When I actually choose to play something, that's when the song truly does what it's meant to do. Whether the gut-busting drums of a heavier, driving tune or the wandering piano of something slower and more pensive, the song begins and then it ends, and it only truly exists while it plays. It bends airwaves for a few minutes, evoking particular emotions, and then it declares itself finished and I am once again left with an album or a computer screen, a souvenir of the experience itself. I can try to describe how a song made me feel and I can tell you that I own a device containing the means to play it, but only when it actually plays does the experience of a song even become possible. I can play it for you, hoping that you'll find the same meaning in it that I did, but there's no guarantee. You may grate at something I find profound, you may instantly love what it took me a few weeks to grow into, you may suggest an alternative that you argue is superior.
Pictures and stories. Potential or passed moments miraculously contained in plastic. People claim that they own these things. They fight in court over who has the rights to artistic depiction and expression and how much credit and payment they should receive. But nobody owns a reaction. Nobody owns the tears of joy or sadness that something evokes. Nobody owns a life altered. Nobody owns the moment itself, nor its remaining imperfect memory.
We do this with God, of course. Sure, we don't usually use the language of ownership, but words and actions betray us. There are so many who feel the need to defend God from others: non-believers, culture, other belief systems. We keep Bibles, crosses, churches, and other trinkets big and small close by. They are reminders for us, but they may also provide this sense of having a claim on things: this is MY faith's book, MY faith's symbol, MY faith's building. My faith and my God is encompassed by this physical thing that I can show you, read to you, share with you, invite you to. And how easily we confuse these items with what is beyond them; what they point to. How easily we mistake our synthetic reminders for the divine experience itself. Some try to start fights over which physical artifact is worthy of some normative, elevated status.

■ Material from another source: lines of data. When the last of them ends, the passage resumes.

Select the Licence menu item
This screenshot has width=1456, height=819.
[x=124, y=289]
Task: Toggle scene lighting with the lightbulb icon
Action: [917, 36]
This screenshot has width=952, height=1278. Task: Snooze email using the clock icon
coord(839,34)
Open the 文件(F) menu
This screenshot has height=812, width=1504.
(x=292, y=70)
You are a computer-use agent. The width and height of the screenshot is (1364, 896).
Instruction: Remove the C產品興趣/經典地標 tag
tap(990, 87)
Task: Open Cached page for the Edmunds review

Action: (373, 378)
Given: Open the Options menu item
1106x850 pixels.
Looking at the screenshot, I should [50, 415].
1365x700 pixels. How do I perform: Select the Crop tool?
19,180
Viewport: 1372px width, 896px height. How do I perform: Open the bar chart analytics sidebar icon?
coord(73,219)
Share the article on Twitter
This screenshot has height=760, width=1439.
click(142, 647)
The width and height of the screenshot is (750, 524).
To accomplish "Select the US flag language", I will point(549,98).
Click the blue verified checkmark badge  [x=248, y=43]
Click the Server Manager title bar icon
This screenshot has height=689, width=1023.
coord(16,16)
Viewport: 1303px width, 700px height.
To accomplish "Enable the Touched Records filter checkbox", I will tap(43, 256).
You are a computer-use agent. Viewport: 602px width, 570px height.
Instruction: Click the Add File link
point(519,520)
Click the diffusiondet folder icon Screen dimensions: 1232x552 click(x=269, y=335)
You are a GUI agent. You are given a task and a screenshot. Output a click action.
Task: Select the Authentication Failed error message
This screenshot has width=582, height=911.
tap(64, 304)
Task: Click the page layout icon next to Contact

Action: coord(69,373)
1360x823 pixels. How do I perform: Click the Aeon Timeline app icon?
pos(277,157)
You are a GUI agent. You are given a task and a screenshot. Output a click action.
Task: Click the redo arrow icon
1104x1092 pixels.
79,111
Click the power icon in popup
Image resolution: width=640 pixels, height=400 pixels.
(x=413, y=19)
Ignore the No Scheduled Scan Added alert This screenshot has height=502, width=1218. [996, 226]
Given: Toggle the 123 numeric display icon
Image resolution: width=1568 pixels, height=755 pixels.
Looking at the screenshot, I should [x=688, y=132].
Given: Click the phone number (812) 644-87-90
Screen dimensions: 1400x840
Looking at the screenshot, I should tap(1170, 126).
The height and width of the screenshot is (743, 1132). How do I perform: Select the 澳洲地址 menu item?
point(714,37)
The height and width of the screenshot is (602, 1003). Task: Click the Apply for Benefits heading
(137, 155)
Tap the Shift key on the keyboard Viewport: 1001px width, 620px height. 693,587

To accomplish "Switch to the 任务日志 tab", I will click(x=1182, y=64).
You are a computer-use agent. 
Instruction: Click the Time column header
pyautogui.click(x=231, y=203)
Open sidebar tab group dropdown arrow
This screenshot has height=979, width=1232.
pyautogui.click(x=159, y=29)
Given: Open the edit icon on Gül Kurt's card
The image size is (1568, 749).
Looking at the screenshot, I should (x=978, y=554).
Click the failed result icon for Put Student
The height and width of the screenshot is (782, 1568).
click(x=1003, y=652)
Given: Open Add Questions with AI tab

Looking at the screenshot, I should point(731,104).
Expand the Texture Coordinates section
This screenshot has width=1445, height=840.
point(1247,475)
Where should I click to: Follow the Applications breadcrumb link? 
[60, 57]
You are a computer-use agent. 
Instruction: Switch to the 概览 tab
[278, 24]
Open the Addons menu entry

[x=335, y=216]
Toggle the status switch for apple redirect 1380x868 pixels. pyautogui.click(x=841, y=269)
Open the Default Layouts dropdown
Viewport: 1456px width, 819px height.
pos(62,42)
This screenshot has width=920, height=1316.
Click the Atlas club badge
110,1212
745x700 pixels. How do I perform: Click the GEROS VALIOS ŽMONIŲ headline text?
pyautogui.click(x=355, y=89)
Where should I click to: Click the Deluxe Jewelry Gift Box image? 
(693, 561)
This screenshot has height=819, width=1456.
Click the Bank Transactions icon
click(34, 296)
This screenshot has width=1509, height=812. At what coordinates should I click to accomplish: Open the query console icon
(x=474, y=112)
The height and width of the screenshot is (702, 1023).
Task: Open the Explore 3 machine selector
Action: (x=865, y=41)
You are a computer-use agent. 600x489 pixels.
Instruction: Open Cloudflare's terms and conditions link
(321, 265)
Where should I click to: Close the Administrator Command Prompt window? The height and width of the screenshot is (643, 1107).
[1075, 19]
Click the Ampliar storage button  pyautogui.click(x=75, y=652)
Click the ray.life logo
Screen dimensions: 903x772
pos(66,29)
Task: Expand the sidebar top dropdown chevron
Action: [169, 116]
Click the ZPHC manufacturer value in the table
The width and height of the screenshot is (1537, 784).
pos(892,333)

We can't control how people experience these things, as much as many try. Words and melodies and events occur in times and places for people who bring with them all their relationships and history and personality. And maybe they receive and maybe they resist and maybe they want a little more or a little less, but that moment where a human's complexity bumps up against some expression of Big Truth, the reaction and the result is for that person only, in that moment only. It may be important to process and explain and clarify and hang onto a relic afterward, but it's damn near impossible to replicate perfectly for someone else. We try, of course, and trying may lead to something like it or it may lead to cheap imitation, fanatical coercion, or rote foolishness.
The moment itself only exists as it happens to each of us. We can write about it, speak about it, show pictures of it, play something that triggered it, but you really had to be there, in my spot, with my history, having my experience. But since you weren't, all I have are my shelves and lists, and my feeble attempts to explain.